_ENTRIES PROVIDED_
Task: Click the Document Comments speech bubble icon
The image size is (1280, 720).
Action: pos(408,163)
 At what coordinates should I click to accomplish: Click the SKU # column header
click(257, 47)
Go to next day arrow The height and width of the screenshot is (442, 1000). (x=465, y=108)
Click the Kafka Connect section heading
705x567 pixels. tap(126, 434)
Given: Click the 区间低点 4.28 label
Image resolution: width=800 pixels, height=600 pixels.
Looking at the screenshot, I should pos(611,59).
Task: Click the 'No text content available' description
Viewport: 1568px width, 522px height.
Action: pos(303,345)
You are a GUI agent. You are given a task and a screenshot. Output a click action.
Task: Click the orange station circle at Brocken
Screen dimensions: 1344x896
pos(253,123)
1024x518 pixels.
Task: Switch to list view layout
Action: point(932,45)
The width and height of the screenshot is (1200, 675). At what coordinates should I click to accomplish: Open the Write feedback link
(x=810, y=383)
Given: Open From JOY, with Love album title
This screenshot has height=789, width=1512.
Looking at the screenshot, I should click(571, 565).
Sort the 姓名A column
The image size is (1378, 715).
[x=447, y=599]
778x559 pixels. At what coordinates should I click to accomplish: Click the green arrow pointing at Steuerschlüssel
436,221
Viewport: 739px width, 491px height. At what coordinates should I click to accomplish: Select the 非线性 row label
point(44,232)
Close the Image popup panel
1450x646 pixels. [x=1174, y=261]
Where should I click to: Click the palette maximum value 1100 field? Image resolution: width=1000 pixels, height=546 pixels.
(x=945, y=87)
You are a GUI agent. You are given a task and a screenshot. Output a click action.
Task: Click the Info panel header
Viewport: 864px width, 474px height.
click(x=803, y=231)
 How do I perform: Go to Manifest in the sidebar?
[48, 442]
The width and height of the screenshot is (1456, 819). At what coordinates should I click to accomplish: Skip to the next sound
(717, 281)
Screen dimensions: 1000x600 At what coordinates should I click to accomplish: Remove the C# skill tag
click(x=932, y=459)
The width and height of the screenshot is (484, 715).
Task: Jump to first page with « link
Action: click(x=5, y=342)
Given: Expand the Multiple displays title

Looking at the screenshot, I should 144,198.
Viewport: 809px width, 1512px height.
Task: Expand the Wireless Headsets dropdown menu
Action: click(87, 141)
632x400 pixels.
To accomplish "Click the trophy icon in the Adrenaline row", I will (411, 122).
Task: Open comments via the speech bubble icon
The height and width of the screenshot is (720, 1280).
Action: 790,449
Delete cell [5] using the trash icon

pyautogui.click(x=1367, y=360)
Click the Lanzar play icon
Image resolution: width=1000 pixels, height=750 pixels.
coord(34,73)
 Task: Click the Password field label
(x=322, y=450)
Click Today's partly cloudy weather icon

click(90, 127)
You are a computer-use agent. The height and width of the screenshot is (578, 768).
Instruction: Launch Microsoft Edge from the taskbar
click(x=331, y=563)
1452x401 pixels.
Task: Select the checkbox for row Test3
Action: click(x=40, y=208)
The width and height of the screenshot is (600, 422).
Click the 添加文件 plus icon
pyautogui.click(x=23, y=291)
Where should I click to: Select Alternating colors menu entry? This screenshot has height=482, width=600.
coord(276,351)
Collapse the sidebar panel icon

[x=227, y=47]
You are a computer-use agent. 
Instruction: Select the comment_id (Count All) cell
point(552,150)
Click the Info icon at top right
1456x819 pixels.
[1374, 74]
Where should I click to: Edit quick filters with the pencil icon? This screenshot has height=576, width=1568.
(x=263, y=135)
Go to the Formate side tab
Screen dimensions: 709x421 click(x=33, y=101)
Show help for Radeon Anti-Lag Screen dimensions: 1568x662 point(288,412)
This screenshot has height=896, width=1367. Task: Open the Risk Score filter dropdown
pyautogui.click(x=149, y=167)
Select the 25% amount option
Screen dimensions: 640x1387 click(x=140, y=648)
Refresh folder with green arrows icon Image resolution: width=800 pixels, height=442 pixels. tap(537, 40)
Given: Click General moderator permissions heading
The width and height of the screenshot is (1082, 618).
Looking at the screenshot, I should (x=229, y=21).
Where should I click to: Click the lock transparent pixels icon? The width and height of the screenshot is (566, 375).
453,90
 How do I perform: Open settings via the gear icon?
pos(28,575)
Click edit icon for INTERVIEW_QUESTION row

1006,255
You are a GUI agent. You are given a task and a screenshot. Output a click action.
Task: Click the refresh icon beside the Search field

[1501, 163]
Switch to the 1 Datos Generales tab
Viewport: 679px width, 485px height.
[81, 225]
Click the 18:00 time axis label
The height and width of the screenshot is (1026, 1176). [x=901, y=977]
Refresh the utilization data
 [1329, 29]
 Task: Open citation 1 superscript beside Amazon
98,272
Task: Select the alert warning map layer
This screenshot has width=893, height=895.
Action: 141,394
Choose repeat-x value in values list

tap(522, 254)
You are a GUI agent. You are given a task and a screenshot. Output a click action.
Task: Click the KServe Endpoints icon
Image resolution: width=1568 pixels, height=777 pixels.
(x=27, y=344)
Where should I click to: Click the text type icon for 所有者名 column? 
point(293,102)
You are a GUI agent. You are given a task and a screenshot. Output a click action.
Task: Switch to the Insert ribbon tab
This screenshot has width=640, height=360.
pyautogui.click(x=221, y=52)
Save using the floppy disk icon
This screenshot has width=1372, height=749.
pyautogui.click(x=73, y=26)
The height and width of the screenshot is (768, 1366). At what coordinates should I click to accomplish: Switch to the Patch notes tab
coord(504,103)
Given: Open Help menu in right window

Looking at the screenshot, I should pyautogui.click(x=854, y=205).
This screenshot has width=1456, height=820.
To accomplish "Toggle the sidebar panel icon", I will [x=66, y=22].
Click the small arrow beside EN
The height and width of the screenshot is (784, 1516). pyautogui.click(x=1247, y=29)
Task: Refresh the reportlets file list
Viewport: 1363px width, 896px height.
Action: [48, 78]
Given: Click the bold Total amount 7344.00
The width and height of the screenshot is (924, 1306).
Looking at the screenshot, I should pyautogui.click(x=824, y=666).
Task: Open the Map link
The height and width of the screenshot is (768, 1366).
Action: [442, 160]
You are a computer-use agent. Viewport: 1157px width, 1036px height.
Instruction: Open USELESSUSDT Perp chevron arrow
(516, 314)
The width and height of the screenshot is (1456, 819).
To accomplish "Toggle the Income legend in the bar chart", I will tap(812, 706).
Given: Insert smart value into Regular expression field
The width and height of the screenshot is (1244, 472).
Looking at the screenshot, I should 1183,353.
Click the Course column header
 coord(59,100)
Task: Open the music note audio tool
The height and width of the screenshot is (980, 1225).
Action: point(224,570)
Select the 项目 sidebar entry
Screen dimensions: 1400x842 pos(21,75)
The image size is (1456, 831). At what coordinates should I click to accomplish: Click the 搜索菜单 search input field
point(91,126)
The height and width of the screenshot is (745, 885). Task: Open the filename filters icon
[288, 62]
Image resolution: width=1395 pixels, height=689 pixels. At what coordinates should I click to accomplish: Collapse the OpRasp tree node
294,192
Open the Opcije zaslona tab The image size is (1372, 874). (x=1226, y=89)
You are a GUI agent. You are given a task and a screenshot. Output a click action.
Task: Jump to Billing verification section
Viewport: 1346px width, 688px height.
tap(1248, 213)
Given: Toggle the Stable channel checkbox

_EXERCISE REQUIREMENTS_
Rewrite the part that opens with the line containing "Given: Click the bold Total amount 7344.00" and closes with the line containing "Action: point(224,570)", substituting "Launch" for every "Open" and leaving everything else unchanged.

_FULL ANSWER_
Given: Click the bold Total amount 7344.00
The width and height of the screenshot is (924, 1306).
Looking at the screenshot, I should pyautogui.click(x=824, y=666).
Task: Launch the Map link
The height and width of the screenshot is (768, 1366).
Action: [442, 160]
You are a computer-use agent. Viewport: 1157px width, 1036px height.
Instruction: Launch USELESSUSDT Perp chevron arrow
(516, 314)
The width and height of the screenshot is (1456, 819).
To accomplish "Toggle the Income legend in the bar chart", I will tap(812, 706).
Given: Insert smart value into Regular expression field
The width and height of the screenshot is (1244, 472).
Looking at the screenshot, I should 1183,353.
Click the Course column header
 coord(59,100)
Task: Launch the music note audio tool
The height and width of the screenshot is (980, 1225).
Action: point(224,570)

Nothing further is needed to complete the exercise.